Prêt immobilier : les banques se montrent plus souples !

Vous avez le projet de souscrire un crédit immobilier pour financer l’achat d’un bien ? Le moment est encore propice pour concrétiser votre projet d’acquisition immobilière. En effet, les taux de crédits proposés par les organismes de prêts sont encore bas.

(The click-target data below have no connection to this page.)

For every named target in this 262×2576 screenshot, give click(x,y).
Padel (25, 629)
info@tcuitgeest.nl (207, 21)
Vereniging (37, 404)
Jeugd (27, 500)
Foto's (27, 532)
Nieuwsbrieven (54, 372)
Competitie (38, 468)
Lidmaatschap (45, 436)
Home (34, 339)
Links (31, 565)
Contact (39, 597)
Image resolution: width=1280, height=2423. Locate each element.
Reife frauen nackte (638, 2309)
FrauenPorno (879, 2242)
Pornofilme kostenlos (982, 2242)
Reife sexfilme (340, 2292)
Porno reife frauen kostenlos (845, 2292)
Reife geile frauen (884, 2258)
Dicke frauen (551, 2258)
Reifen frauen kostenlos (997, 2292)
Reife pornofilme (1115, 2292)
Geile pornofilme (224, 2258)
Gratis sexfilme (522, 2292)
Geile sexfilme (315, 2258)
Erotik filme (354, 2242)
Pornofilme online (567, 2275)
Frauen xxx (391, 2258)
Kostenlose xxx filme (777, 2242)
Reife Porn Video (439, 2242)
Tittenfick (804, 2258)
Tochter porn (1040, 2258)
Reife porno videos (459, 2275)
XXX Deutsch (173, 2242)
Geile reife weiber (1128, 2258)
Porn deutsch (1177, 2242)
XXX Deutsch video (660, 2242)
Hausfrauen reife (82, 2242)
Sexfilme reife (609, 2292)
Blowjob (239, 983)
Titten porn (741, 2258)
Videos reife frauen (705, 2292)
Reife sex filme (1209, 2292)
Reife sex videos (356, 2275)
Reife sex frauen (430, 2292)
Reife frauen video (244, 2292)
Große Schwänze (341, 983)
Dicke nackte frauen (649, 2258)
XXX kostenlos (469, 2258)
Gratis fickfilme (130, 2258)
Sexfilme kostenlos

Selon les chiffres de L’Observatoire Crédit Logement / CSA, les taux sur 15 ans oscillent autour de 1,43 % ; les taux sur 20 ans autour de 1,40 % et ceux sur 25 ans autour de 1,63 %.

 

Des taux bas pour soutenir la demande

Les demandes de crédits reçues par les établissements bancaires sont encore faibles par rapport à leurs attentes et prévisions. Une baisse importante a été enregistrée durant le mois de novembre 2018. Afin de relancer la demande, les banques maintiennent leurs taux de crédit assez bas. Elles proposent également aux acquéreurs et investisseurs une durée de remboursement plus allongée. En juillet 2018 par exemple, en moyenne, la durée des prêts était de 222 mois. Au début 2014, ceci était de 207 mois. Les organismes de prêt ont ainsi assoupli les conditions de remboursement en rallongeant la durée de prêt de 15 mois. Ceci, afin d’encourager les ménages modestes et jeunes en primo accession à souscrire un crédit immobilier.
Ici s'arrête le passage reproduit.